You are viewing a plain text version of this content. The canonical link for it is here.
Posted to user@giraph.apache.org by Eli Reisman <ap...@gmail.com> on 2014/12/19 21:09:50 UTC

Re: YARN vs. MR1: is YARN a good idea?

Giraph on YARN thus far doesn't break any compatibility with the MapReduce
version. When I was working on it more actively, it had a slightly faster
job startup but otherwise behaved similarly to the MapReduce version.

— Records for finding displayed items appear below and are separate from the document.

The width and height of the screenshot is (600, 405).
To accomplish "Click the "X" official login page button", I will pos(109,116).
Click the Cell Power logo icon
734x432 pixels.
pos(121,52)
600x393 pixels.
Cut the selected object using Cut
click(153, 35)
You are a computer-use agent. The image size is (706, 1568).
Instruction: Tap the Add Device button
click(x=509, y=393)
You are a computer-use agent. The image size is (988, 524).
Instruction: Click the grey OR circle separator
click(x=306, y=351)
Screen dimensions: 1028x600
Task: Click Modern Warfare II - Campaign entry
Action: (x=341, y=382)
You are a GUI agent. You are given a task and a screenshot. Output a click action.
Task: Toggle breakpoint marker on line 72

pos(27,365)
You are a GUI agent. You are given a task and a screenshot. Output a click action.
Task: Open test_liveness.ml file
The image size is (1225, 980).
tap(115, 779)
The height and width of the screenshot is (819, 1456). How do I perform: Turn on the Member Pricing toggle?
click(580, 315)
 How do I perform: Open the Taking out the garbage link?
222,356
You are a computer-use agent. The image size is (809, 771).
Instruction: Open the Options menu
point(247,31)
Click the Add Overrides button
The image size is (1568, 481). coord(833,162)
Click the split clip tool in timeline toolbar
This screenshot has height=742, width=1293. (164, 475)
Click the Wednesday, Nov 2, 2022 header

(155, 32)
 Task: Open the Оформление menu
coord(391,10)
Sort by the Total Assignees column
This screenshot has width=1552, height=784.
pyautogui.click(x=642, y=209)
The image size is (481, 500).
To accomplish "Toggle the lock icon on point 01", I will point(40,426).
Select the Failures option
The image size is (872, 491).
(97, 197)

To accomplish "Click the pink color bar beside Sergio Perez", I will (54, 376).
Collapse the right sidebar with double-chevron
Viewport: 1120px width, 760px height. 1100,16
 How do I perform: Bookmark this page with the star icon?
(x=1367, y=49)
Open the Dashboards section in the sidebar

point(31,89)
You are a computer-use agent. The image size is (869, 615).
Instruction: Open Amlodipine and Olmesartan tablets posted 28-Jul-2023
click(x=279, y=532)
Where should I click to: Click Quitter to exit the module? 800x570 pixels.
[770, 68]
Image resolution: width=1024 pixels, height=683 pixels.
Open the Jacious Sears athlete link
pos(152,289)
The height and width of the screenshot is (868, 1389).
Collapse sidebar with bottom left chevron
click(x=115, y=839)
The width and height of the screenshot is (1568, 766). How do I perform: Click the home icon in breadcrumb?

There are a number of things design wise that could make the YARN profile
substantially better (in theory) but would require a fork or bigger design
changes/agreements about the MapReduce profiles. This would include things
like spawning the Master Giraph task in the Application Master itself, and
many other things along those lines.

There are also a number of smaller things that would probably make a
difference like exposing YARN's per-task resource configuration features in
a more flexible way.

I haven't had much time to hack on Giraph this past year, and at some point
last summer some folks like Muhammad Islam from LinkedIn did some great
work to update the YARN profile to run on Hadoop 2.2.0 or newer versions
but since then it hasn't gotten much love.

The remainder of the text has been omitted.